Google ha annunciato Bulletin, il suo ultimo servizio online destinato a divulgare le notizie locali sotto forma di un’app Android. Il colosso tecnologico di Mountain View ha dichiarato che Bulletin pone grande attenzione alle notizie “iperlocali” della comunità, per diffondere storie che gli utenti ritengono sottostimate.

Google ha affermato che tutto ciò di cui hai bisogno per creare una storia per Bulletin è uno smartphone. Utilizzerai quest’ultimo per fotografare e scrivere una breve descrizione degli eventi che si sono verificati nella tua zona. Sarai dunque, informato e fonte di informazioni allo stesso tempo. Ed è proprio questo il meccanismo alla base dell’app.

L’applicazione è completamente gratuita e la sua versione sperimentale non include pubblicità o altri meccanismi di monetizzazione. Google sta attualmente offrendo il servizio come parte di un test pilota che si svolge a Oakland, in California, e a Nashville, nel Tennessee. Le persone situate al di fuori delle due città non dovrebbero aspettarsi che l’app sia disponibile prima della primavera.

Bulletin è l’app Android che informa in tempo reale su qualsiasi cosa

Il servizio sembra essere progettato con un forte focus negli Stati Uniti e non è al momento chiaro se Google intenda eventualmente ottimizzarlo per un pubblico internazionale. Mentre l’azienda deve ancora fornire molti dettagli sull’app, sembra che Bulletin sia in qualche modo reminiscente della piattaforma di Beme. La CNN ha deciso di chiudere questa settimana mentre tenta anche di promuovere il giornalismo locale.

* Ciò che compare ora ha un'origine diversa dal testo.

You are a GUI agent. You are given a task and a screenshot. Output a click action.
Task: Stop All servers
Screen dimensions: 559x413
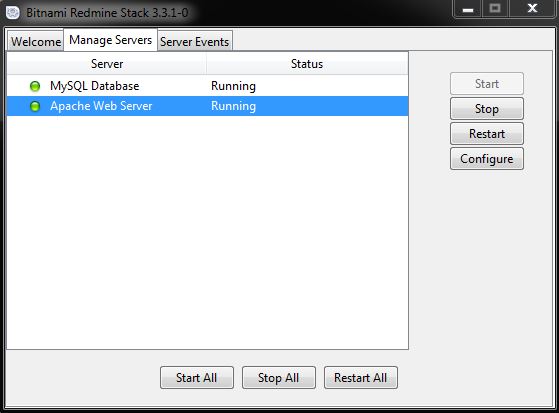[x=279, y=378]

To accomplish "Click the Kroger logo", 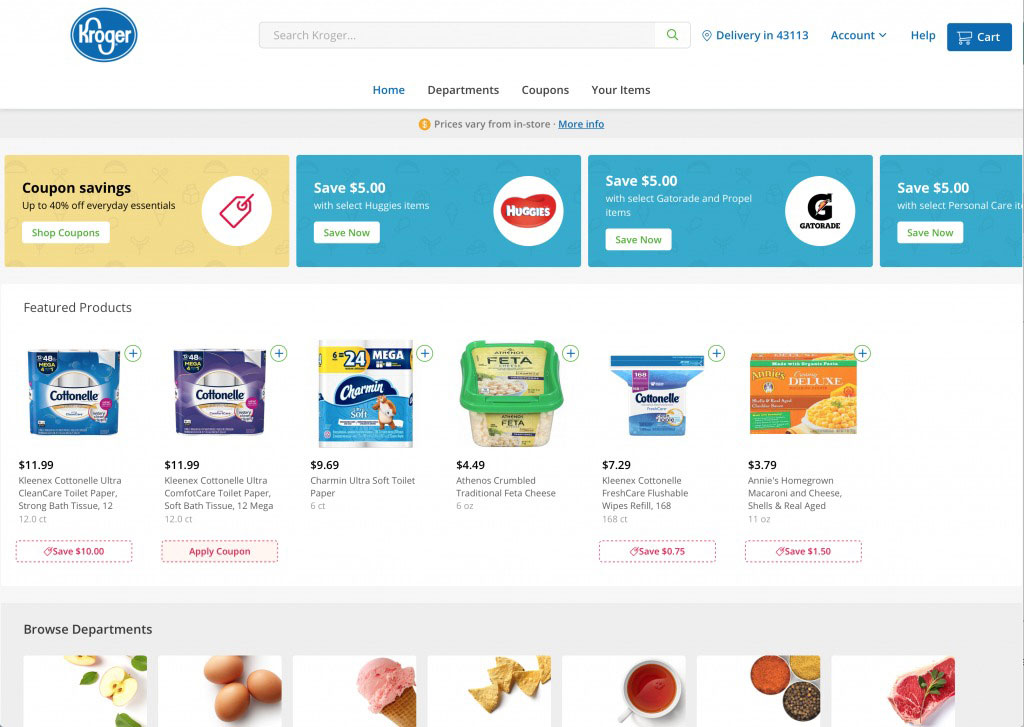I will pos(104,35).
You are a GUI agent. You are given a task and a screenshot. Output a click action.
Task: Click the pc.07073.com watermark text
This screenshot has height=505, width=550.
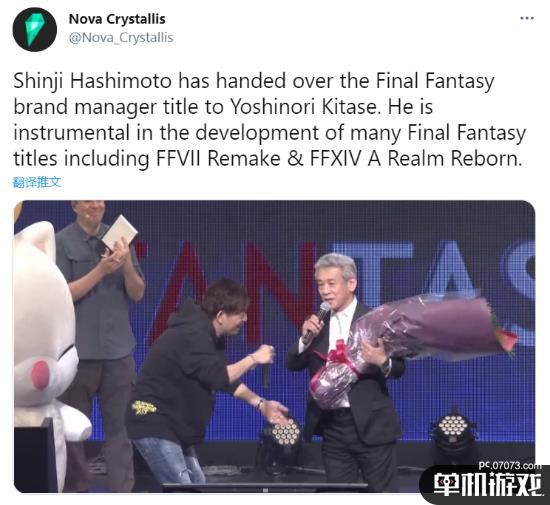point(507,465)
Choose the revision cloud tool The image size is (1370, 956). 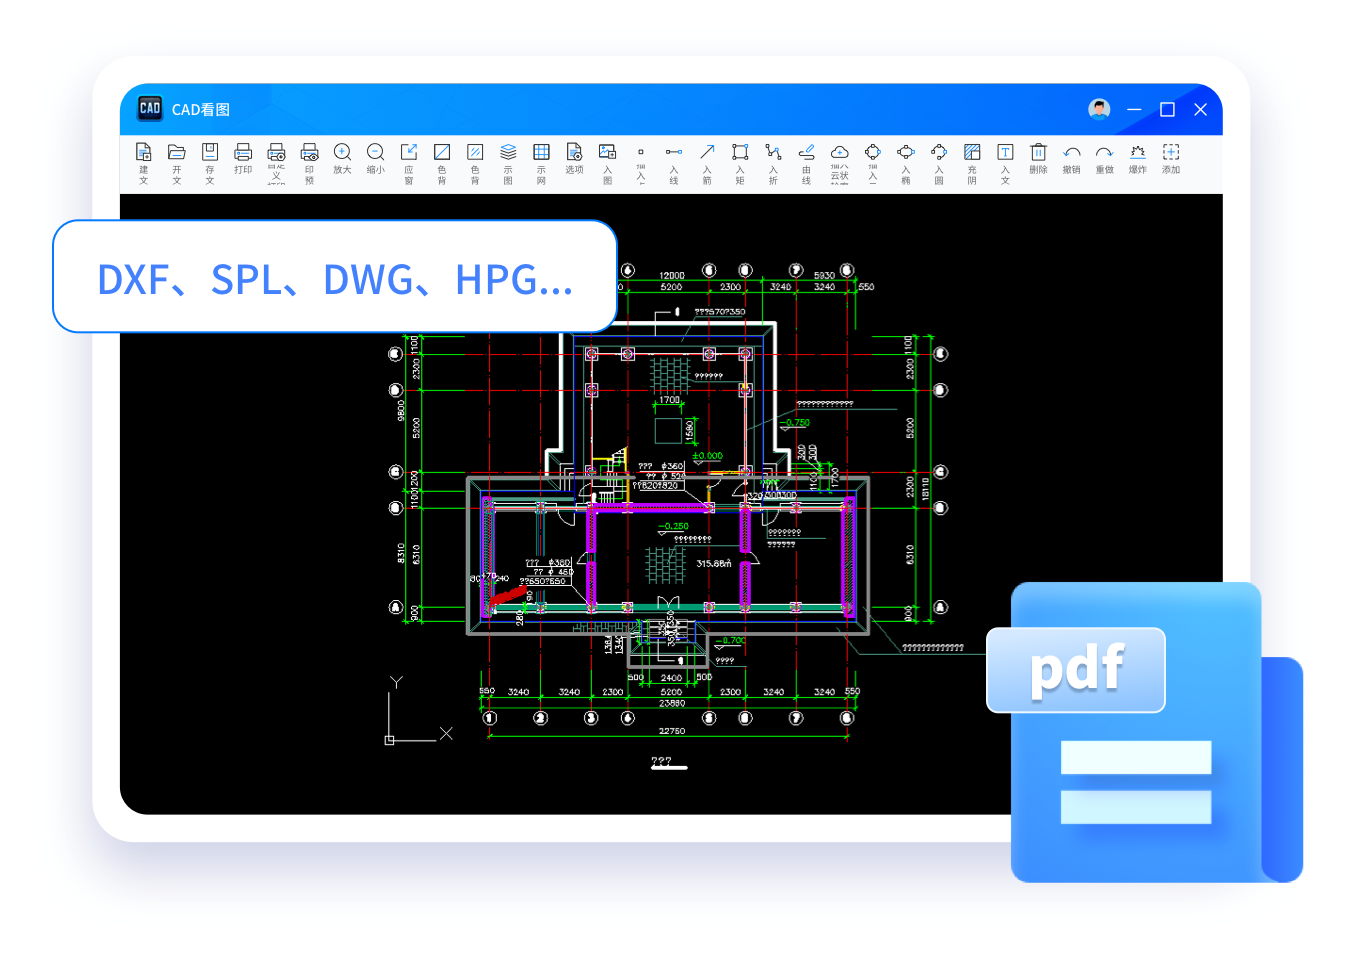pyautogui.click(x=839, y=153)
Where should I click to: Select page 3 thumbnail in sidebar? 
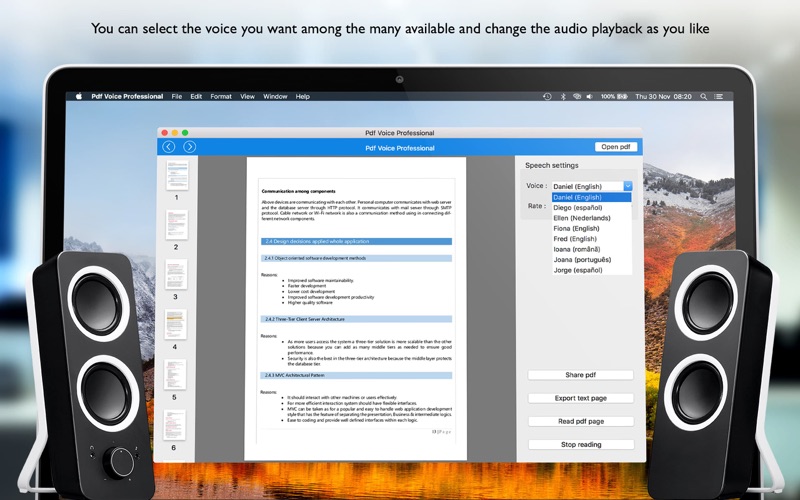[176, 275]
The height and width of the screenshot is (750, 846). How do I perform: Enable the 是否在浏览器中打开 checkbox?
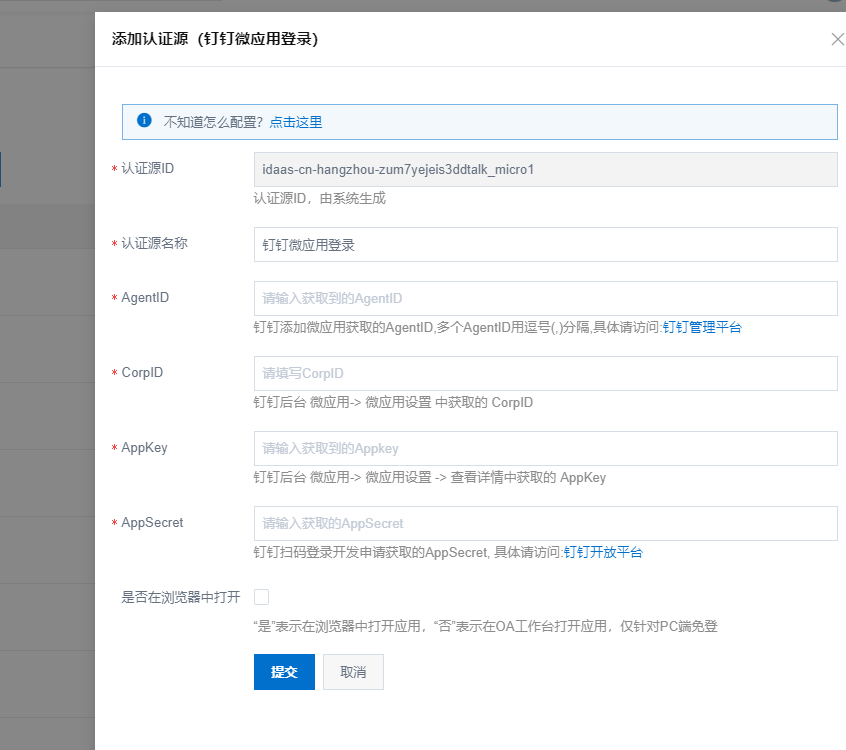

I contenuti video sono pienamente supportati con quest’applicazione. L’intero pacchetto è essenzialmente costituito da una piattaforma di blogging, ma supportato da uno dei maggiori distributori di contenuti sul pianeta, Google appunto. La sussidiaria di Alphabet afferma che le famose storie di Bulletin saranno presenti in primo piano su Google Search, oltre ad essere idonee per la condivisione tramite altri mezzi come e-mail, app di messaggistica e social media. È probabile che la società stia curando tutti i contenuti creati e condivisi, visti i suoi recenti problemi nel combattere la diffusione delle cosiddette “notizie false”.